Environ 25 mutations ont été identifiées dans le gène de la neuraminidase de malades atteints de sialidose sans liens de parenté entre eux. Les mutations analysées à ce jour sont disséminées à travers tout le gène. Elles comprennent des points de mutation résultants d’altérations subtiles de la composition de l’acide aminé de la protéine et aussi à des petits effacements ou ajouts dans l’ADN, ce qui donne des enzymes tronquées. Les patients étudiés sont de multiples et diverses origines reflétant une large distribution géographique de la maladie. Les mutations ont été identifiées chez des patients japonais, africains (américains d’origine africaine), mexicains, italiens, grecs, allemand, hollandais, chinois, espagnols, turcs et polonais. La majorité des malades atteints du type 1 sont italiens. Cependant, peu d’information existe concernant la prévalence, la population génétique et les aspects démographiques de la sialidose.
Corrélation génotype/phénotype:
Bonten et al (2000) et Lukong et al (2000) ont étudié l’effet de mutations spécifiques sur la structure prévue et la stabilité de la neuraminidase, l’activité résiduelle de l’enzyme et sa capacité à entrer dans le lysosome.
Sur la base de leurs découvertes, Bonten et al (2000) ont classés les neuraminidases mutantes en trois groupes distincts : 1) inactives dans le processus de catalyse et non lysosomale, 2) inactives dans le processus de catalyse mais située dans le lysosome et 3) actives dans le processus de catalyse et lysosomale.
Il y a une étroite corrélation entre la distribution sous cellulaire,l’activité résiduelle et la sévérité clinique de la maladie.
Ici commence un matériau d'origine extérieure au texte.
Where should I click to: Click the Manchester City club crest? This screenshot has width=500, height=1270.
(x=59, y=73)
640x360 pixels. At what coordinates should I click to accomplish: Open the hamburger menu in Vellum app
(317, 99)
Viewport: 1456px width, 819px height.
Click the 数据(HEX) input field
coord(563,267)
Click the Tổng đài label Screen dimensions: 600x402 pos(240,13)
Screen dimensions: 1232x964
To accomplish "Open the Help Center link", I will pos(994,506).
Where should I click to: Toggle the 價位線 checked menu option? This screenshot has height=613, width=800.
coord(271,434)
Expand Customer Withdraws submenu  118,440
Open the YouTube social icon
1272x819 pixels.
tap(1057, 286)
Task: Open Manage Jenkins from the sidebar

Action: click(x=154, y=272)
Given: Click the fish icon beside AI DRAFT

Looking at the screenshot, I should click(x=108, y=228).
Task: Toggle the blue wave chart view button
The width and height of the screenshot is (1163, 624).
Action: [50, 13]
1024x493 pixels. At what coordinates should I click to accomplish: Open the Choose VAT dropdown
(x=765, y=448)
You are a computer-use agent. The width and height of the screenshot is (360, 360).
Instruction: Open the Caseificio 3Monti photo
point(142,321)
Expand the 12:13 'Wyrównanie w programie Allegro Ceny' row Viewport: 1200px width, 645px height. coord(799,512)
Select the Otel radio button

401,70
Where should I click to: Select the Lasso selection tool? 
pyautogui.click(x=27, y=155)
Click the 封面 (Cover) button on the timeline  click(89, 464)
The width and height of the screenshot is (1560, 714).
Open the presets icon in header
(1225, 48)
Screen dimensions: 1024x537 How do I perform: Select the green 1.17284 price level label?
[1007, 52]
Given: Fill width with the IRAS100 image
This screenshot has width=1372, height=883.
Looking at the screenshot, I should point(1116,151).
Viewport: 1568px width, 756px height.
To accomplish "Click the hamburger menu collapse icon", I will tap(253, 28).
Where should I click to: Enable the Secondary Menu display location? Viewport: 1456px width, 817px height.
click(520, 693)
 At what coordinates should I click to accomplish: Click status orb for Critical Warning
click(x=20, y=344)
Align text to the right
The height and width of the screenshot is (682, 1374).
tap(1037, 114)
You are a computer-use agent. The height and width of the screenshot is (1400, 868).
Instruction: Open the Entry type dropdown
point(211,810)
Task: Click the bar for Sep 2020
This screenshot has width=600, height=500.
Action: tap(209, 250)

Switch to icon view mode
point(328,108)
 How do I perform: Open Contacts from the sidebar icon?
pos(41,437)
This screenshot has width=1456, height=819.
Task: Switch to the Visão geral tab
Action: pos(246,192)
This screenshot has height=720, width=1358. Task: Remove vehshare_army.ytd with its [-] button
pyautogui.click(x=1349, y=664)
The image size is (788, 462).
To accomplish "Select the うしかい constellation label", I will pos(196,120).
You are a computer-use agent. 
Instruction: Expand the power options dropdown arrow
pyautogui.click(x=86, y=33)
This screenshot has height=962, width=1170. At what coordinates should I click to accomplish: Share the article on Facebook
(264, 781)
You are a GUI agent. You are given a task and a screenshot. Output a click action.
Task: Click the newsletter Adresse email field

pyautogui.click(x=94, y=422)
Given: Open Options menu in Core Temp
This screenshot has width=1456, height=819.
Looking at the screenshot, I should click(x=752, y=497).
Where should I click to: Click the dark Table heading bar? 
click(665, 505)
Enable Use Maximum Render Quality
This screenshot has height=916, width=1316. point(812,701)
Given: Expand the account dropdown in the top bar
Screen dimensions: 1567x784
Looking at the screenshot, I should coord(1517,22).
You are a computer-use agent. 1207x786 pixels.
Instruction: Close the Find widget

Les malades atteints de la forme grave de type II ont des mutations du 1er groupe, alors que les malades atteints de la forme adoucie du type I avait au moins 1 mutation du 3° groupe. Les mutations du 2° groupe sont principalement trouvées chez les malades atteints du type II dans sa forme juvénile, malades atteints de signes cliniques d’une gravité moyenne. Donc, par contraste à ce que l’on voit dans d’autres maladies de stockage lysosomales comme la fucosidose, l’alpha-mannosidose, la maladie de Krabbe et la maladie de gaucher, il semble qu’il y ait une relation directe entre le type de mutations et la gravité des symptômes chez les malades atteints de sialidose. Bonten et al (2000) donne une explication logique de ce phénomène. Cependant, la prévision de l’état clinique basé uniquement sur le génotype ne doit être fait qu’avec prudence. Au niveau de chaque malade, d’autre gènes, en combinaison avec des facteurs liés à l’environnement peuvent jouer un rôle.